### Problem
Could you return each line from the one bearing "Given: Enable the 保存为空主题 checkbox" through the last line of the entries, exactly as it stands, with no pictures?
* * * * * * *
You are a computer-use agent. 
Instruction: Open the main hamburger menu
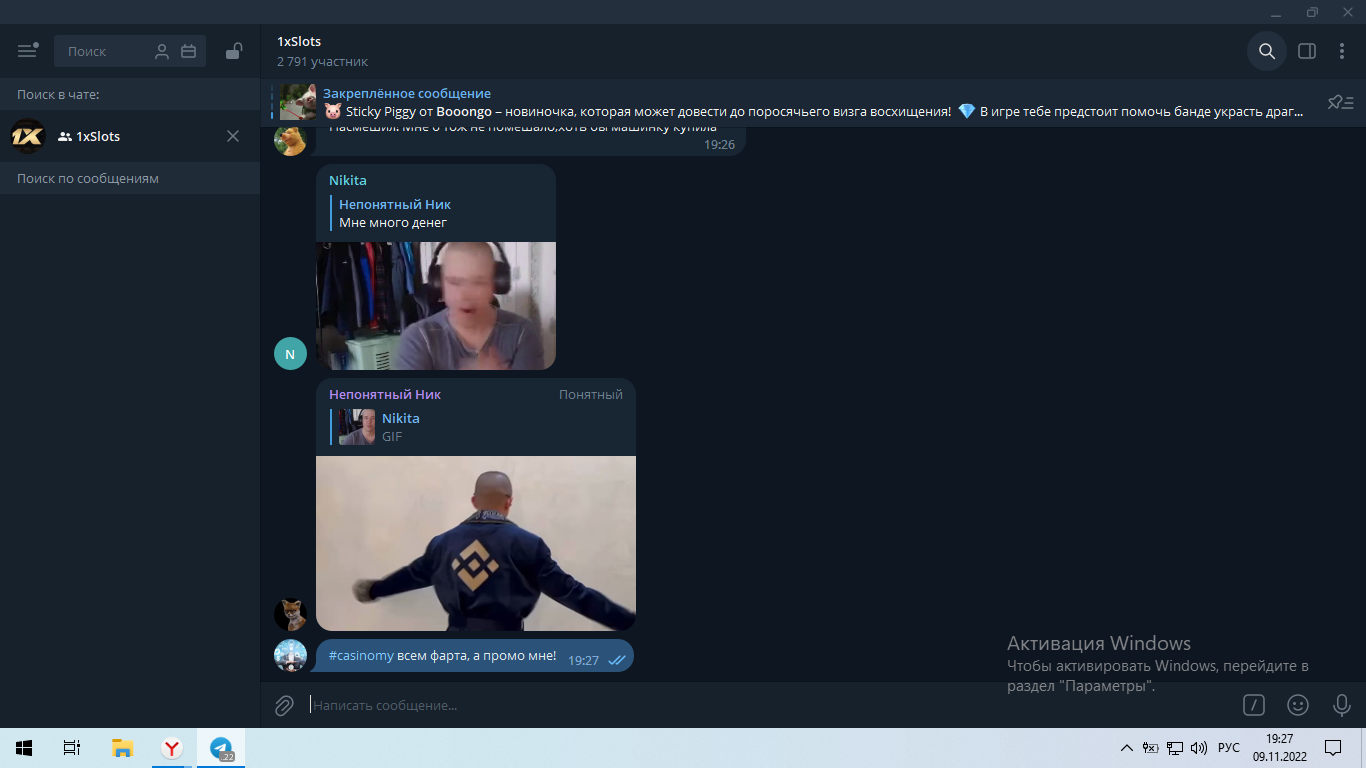click(x=29, y=50)
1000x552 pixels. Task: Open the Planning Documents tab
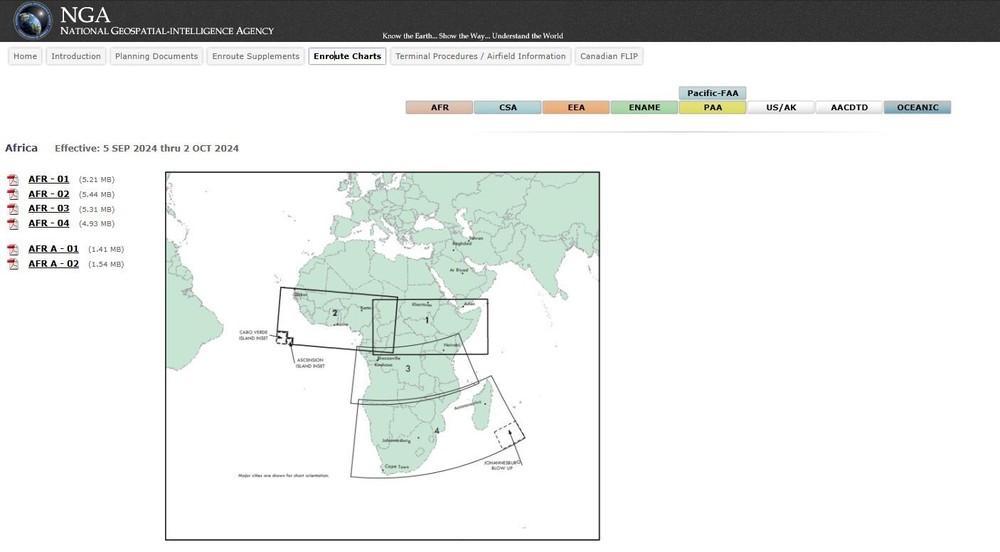click(156, 56)
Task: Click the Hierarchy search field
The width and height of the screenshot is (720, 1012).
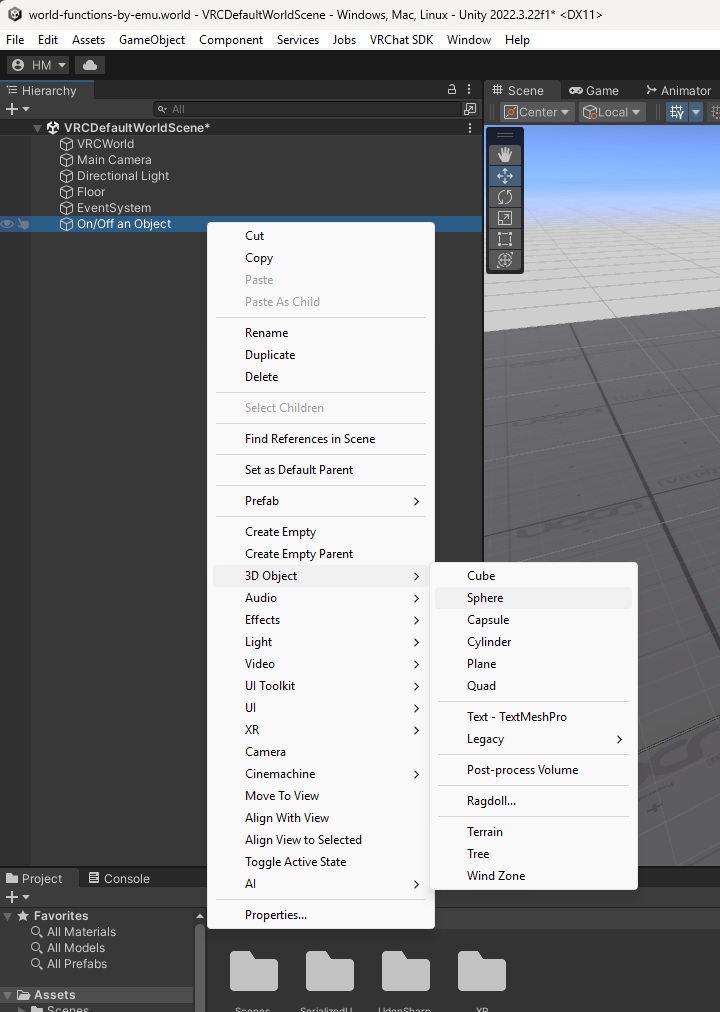Action: pos(310,109)
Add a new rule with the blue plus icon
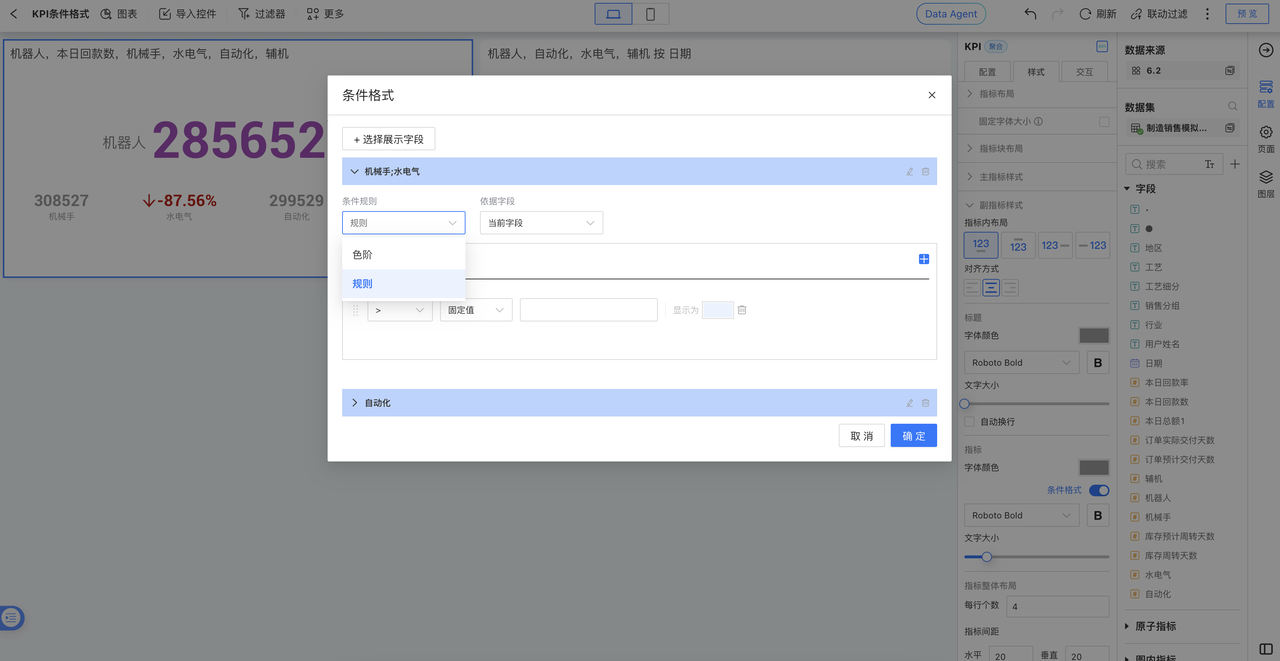 (924, 259)
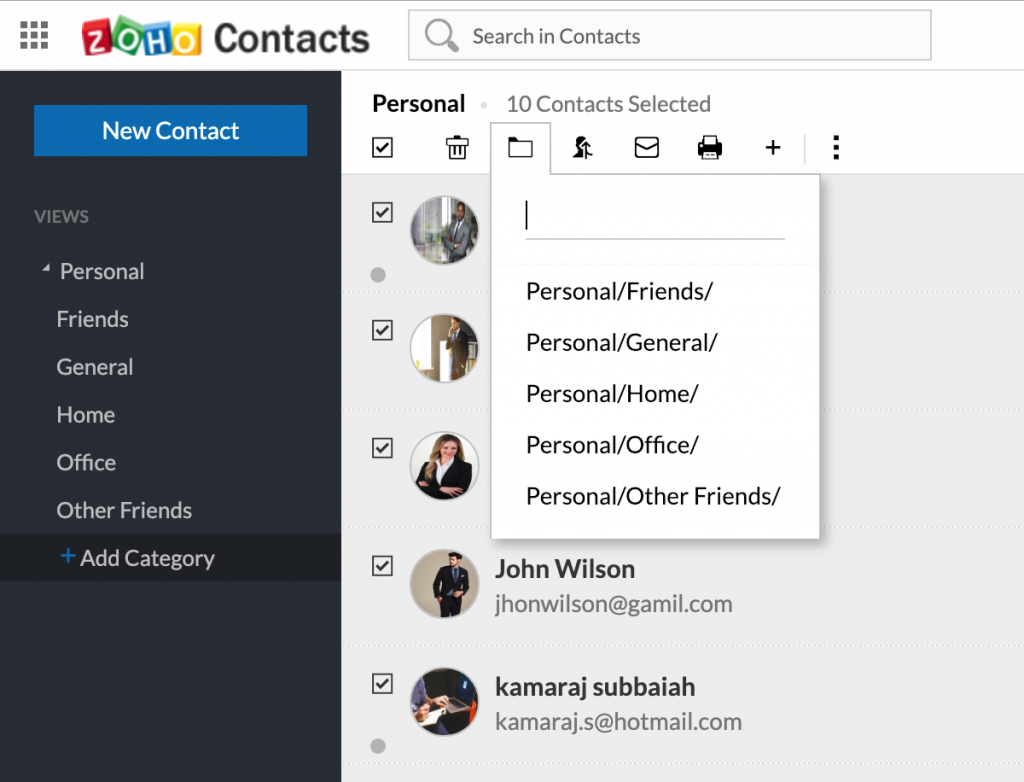
Task: Uncheck the kamaraj subbaiah contact checkbox
Action: pyautogui.click(x=382, y=684)

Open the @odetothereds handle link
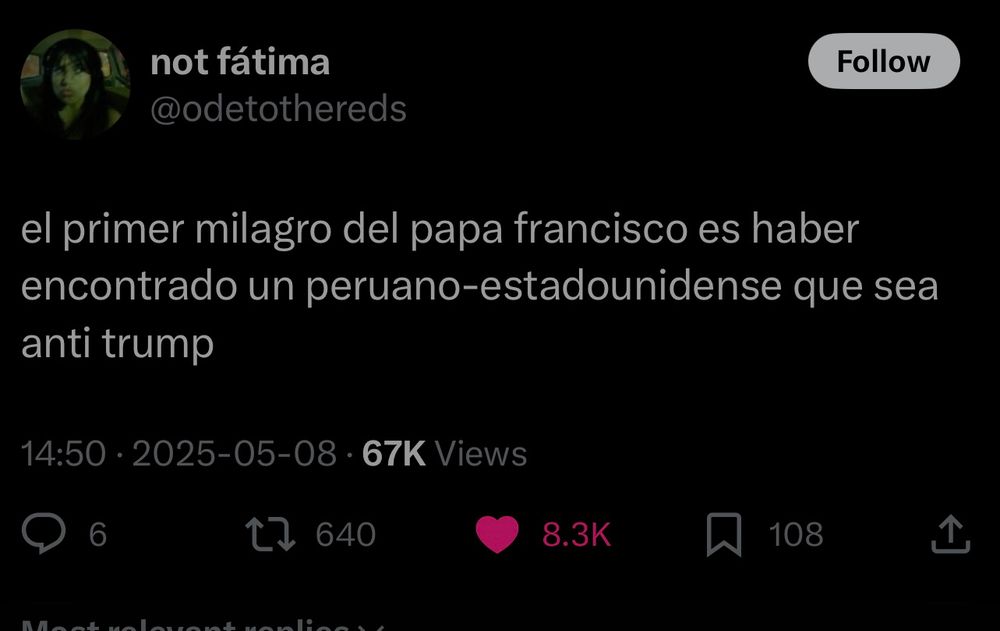coord(278,109)
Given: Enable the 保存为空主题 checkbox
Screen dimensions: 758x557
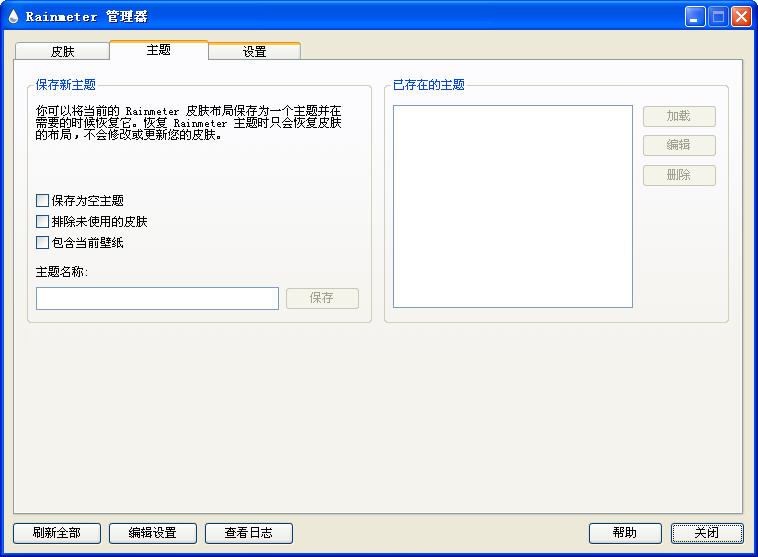Looking at the screenshot, I should pos(42,201).
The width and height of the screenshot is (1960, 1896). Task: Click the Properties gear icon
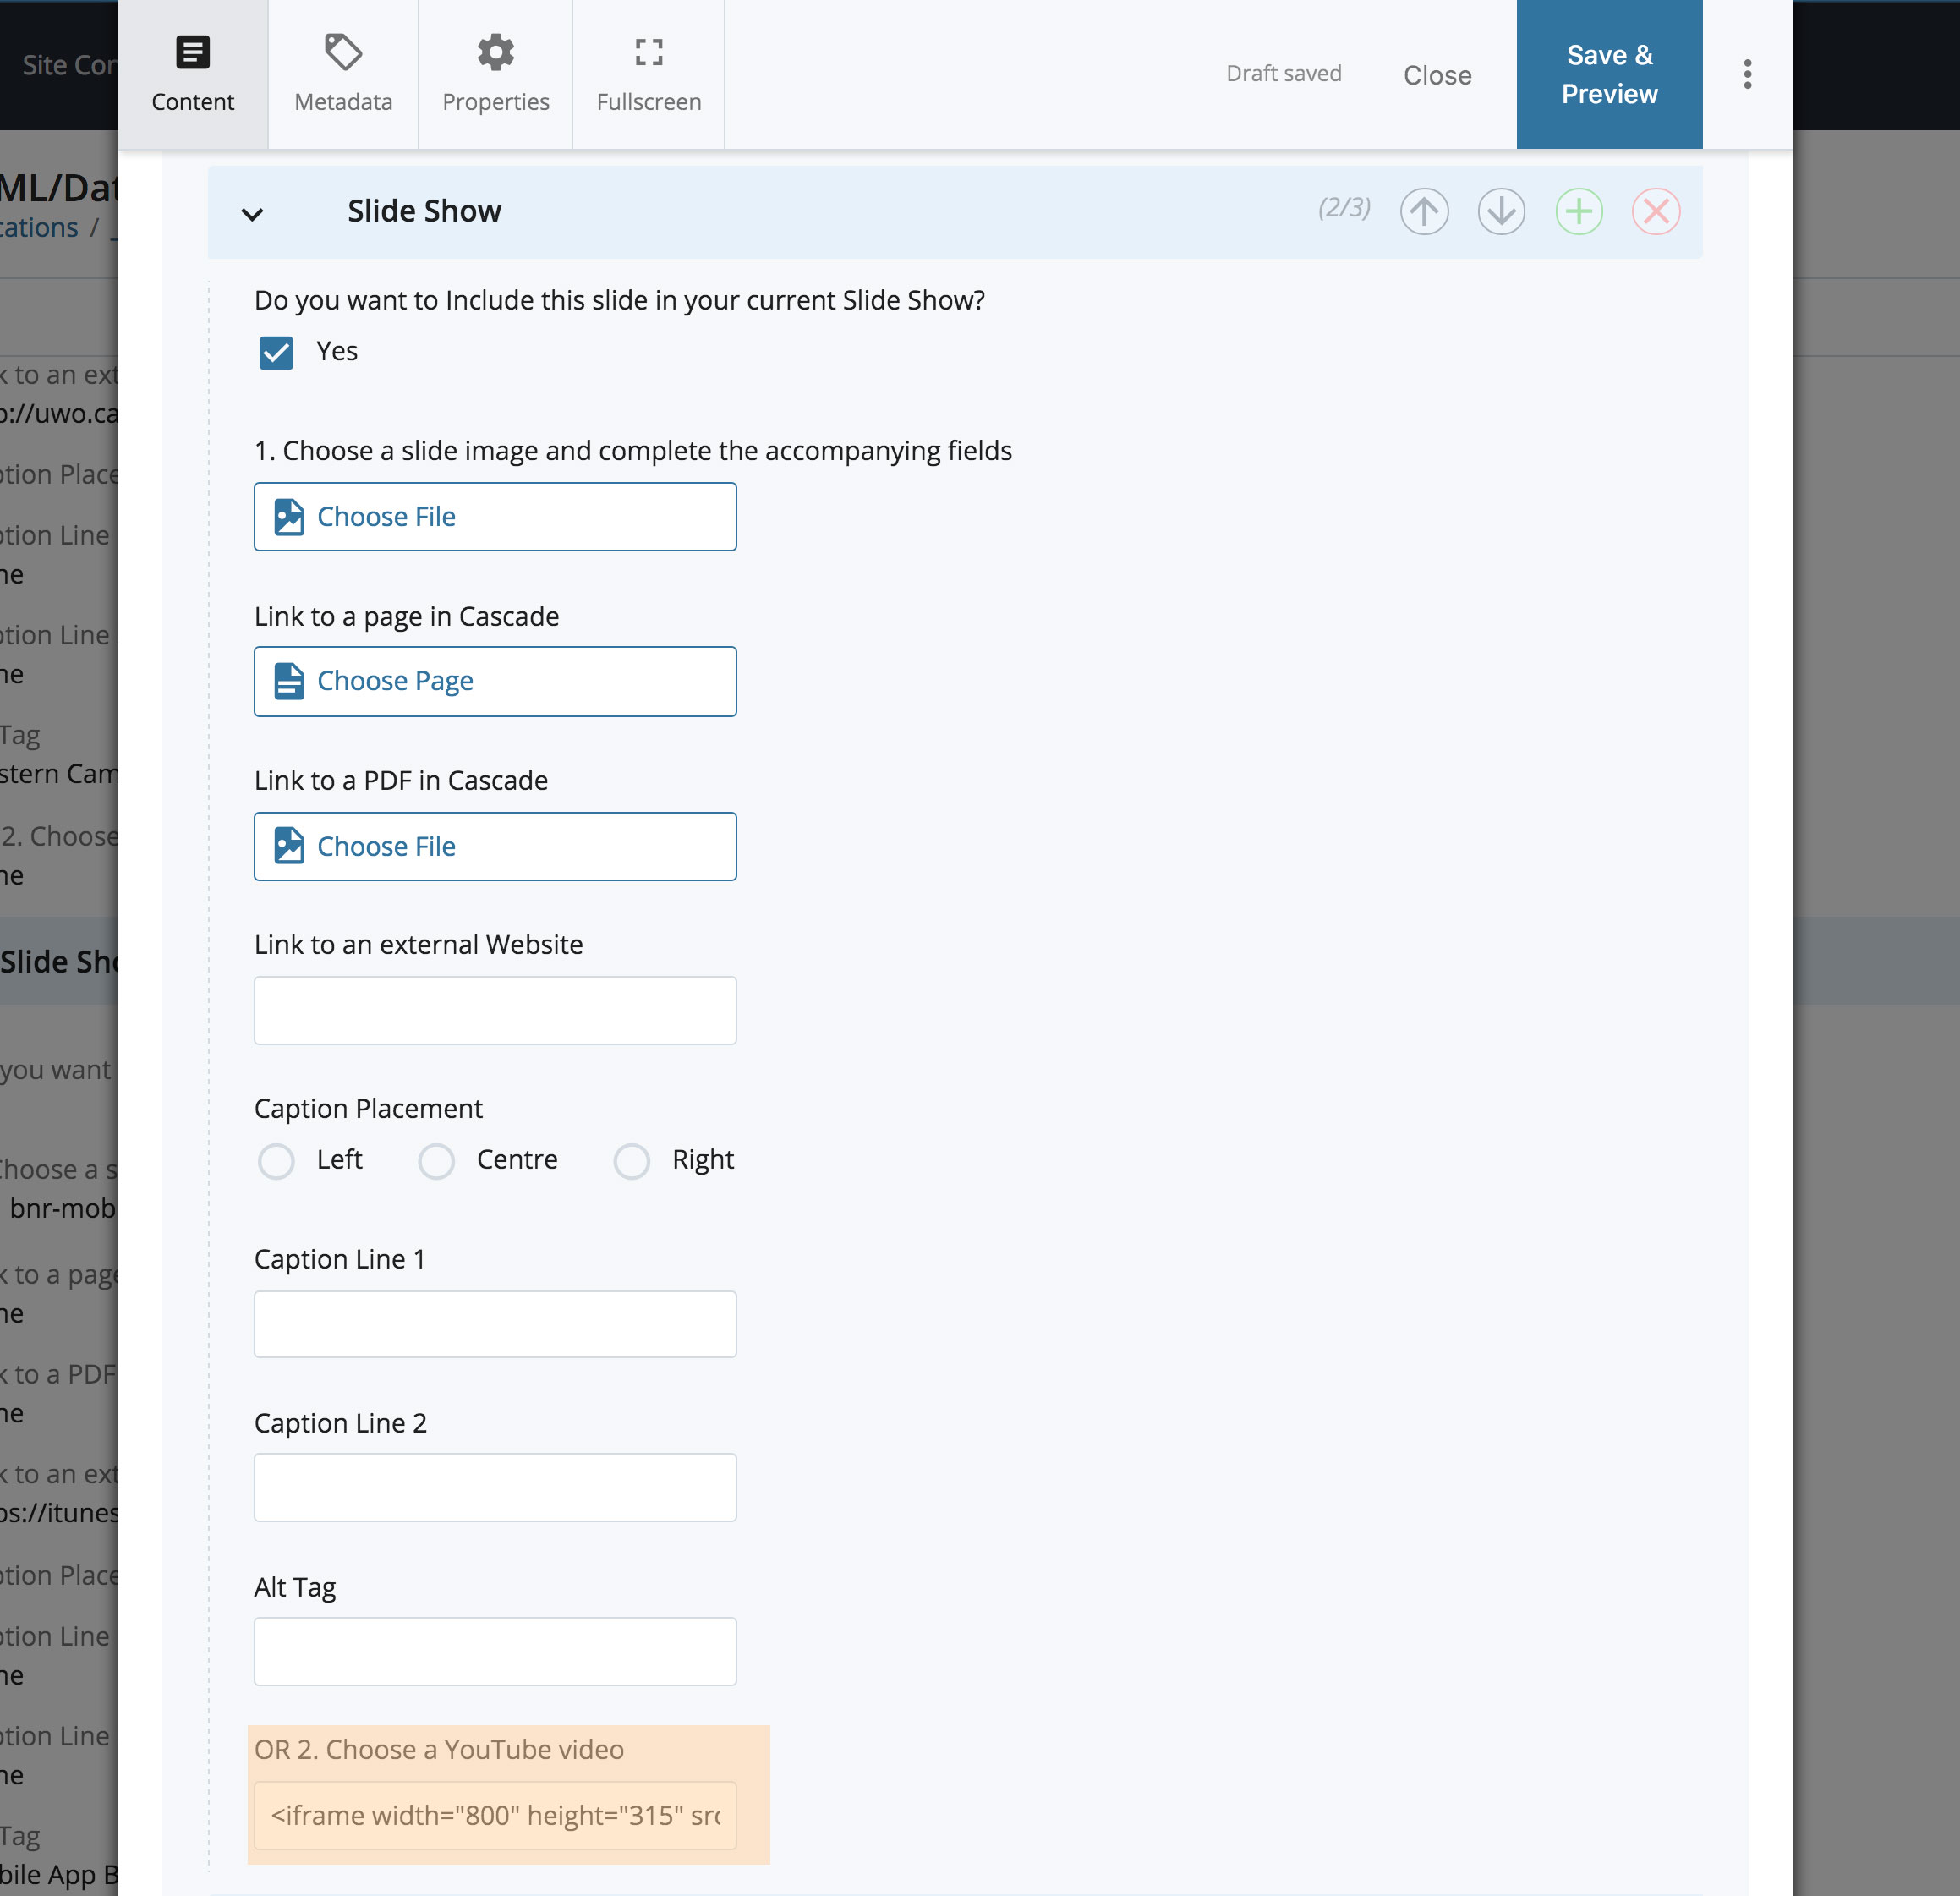click(495, 51)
* * * * * * *
### Answer section
Given: Enable the 保存为空主题 checkbox
Screen dimensions: 758x557
Looking at the screenshot, I should pos(42,201).
The width and height of the screenshot is (1960, 1896). Task: Click the Properties gear icon
click(495, 51)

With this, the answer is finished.